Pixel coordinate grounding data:

○ ○ ○

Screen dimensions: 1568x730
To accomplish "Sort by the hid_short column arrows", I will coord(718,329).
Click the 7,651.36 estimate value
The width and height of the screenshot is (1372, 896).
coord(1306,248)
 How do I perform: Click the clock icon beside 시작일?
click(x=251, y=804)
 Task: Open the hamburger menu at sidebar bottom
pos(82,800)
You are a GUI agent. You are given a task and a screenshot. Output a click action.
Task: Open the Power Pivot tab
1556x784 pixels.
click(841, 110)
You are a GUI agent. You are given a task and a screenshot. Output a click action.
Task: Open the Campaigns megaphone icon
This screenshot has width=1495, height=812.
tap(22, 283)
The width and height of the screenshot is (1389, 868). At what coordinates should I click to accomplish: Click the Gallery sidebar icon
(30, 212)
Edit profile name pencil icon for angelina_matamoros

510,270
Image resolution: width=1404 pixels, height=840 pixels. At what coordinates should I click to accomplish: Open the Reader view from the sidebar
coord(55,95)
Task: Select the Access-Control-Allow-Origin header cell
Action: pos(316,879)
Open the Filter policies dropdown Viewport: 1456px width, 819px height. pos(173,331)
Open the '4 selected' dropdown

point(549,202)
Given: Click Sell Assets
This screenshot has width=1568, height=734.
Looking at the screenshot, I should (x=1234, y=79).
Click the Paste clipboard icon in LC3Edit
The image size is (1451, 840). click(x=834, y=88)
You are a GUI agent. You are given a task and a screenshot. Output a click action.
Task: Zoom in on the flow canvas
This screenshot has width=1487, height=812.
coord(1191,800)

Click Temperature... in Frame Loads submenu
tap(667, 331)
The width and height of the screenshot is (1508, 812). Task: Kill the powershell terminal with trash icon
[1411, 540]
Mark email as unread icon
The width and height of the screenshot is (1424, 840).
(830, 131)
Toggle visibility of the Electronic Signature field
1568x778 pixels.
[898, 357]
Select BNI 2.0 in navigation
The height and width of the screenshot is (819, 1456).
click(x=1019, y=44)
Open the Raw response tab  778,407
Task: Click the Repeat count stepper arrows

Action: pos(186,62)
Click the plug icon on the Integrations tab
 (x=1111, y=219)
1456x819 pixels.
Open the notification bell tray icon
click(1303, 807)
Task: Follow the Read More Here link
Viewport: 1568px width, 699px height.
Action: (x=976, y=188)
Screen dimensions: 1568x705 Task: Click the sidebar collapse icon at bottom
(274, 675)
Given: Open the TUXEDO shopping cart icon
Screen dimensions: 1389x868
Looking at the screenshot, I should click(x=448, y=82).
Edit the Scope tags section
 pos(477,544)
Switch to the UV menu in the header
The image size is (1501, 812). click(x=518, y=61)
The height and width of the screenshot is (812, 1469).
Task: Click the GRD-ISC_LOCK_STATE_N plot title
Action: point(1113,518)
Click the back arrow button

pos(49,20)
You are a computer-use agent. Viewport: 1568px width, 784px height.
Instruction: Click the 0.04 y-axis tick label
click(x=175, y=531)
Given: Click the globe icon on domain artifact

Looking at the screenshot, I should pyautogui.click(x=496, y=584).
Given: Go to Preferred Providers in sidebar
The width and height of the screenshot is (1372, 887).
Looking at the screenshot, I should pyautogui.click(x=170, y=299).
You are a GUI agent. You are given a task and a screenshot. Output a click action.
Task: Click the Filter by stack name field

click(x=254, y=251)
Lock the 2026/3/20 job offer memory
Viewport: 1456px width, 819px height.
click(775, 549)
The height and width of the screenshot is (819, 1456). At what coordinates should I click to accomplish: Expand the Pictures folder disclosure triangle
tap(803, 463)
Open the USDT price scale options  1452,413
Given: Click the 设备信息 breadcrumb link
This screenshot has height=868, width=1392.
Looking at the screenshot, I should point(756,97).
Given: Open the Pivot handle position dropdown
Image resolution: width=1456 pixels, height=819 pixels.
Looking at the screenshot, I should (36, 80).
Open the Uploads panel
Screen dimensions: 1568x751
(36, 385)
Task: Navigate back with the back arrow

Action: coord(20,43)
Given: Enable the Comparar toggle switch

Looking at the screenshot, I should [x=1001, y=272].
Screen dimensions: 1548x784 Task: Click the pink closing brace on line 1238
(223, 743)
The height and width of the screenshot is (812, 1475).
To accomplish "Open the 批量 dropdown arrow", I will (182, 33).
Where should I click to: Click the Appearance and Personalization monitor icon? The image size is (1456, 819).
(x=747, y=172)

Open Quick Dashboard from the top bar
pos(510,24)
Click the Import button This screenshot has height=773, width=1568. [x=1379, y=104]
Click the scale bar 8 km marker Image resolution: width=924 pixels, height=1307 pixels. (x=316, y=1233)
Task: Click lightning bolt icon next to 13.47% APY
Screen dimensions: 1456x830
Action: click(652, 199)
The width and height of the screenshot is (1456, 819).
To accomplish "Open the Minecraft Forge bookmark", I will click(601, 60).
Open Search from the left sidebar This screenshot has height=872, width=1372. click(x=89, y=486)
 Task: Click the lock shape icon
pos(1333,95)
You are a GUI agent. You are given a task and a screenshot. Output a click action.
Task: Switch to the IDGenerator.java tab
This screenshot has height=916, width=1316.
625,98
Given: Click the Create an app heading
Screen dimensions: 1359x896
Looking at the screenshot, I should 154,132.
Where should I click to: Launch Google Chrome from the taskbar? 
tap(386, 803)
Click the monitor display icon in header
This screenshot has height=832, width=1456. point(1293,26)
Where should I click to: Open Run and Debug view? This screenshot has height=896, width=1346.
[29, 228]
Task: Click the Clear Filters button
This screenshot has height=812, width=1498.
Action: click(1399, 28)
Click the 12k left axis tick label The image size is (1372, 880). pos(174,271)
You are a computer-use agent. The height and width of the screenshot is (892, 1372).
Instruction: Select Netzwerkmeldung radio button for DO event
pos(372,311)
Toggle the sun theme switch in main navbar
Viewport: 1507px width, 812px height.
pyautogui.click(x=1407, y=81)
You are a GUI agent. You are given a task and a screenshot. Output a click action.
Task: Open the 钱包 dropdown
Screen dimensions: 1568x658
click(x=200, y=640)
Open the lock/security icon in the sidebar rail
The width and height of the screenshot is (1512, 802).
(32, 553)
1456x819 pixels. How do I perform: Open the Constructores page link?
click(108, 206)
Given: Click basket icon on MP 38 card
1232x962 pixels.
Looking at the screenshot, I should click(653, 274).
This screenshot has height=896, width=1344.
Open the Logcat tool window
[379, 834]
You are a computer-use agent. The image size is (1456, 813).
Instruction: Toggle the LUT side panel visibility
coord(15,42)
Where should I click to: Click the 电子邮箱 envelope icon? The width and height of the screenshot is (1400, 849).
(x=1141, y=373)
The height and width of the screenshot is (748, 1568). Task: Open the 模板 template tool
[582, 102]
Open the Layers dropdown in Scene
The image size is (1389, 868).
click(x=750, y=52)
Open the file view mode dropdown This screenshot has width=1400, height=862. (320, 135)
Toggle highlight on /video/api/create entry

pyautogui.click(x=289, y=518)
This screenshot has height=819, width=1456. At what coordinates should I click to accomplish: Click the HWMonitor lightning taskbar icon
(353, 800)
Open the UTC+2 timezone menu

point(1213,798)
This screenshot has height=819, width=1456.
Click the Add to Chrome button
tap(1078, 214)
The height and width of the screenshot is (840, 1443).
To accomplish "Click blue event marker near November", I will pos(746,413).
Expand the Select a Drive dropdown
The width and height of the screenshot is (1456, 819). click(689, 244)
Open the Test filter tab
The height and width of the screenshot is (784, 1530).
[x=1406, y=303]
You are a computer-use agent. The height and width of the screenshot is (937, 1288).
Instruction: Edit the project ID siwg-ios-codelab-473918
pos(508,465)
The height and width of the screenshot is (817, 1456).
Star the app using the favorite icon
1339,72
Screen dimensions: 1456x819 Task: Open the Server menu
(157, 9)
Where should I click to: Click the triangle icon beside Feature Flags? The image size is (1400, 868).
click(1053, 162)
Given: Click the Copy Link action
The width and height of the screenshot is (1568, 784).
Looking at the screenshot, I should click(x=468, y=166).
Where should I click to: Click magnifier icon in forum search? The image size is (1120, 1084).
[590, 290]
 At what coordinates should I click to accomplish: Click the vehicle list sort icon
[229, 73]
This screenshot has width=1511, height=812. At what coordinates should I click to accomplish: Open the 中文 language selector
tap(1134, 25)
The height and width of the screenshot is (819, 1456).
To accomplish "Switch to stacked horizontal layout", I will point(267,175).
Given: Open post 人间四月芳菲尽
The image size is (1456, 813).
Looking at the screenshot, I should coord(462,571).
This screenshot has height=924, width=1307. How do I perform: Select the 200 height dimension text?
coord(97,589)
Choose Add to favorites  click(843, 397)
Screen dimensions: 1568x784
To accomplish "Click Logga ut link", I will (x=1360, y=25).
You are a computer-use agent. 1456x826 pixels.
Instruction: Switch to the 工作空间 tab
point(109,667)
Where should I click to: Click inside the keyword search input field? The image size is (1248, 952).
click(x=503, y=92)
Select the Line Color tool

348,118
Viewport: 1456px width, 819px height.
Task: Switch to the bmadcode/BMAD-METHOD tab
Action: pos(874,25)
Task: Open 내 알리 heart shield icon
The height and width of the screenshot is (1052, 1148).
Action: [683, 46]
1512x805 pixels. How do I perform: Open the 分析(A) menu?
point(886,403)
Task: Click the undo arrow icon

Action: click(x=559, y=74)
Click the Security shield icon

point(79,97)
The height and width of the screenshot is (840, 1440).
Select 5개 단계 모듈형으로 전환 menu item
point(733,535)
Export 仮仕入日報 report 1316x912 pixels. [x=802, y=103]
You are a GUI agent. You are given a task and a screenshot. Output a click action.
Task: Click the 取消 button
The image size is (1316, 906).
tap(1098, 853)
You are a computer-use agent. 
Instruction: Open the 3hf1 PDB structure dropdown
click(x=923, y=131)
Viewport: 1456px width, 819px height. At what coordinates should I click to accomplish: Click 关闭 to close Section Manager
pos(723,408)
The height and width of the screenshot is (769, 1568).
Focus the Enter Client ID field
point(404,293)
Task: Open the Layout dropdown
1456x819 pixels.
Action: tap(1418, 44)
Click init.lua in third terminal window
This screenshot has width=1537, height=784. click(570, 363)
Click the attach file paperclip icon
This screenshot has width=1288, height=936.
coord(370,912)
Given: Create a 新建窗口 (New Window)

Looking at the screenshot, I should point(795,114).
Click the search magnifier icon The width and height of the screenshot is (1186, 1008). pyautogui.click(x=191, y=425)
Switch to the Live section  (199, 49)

○ ○ ○

■ **REQUIRED WORK**:
What you return should be the lines from the beginning of the records through the one that contains "Task: Open the Power Pivot tab", repeated exactly and with no additions.

■ **RESULT FOR THIS EXERCISE**:
Screen dimensions: 1568x730
To accomplish "Sort by the hid_short column arrows", I will coord(718,329).
Click the 7,651.36 estimate value
The width and height of the screenshot is (1372, 896).
coord(1306,248)
 How do I perform: Click the clock icon beside 시작일?
click(x=251, y=804)
 Task: Open the hamburger menu at sidebar bottom
pos(82,800)
You are a GUI agent. You are given a task and a screenshot. Output a click action.
Task: Open the Power Pivot tab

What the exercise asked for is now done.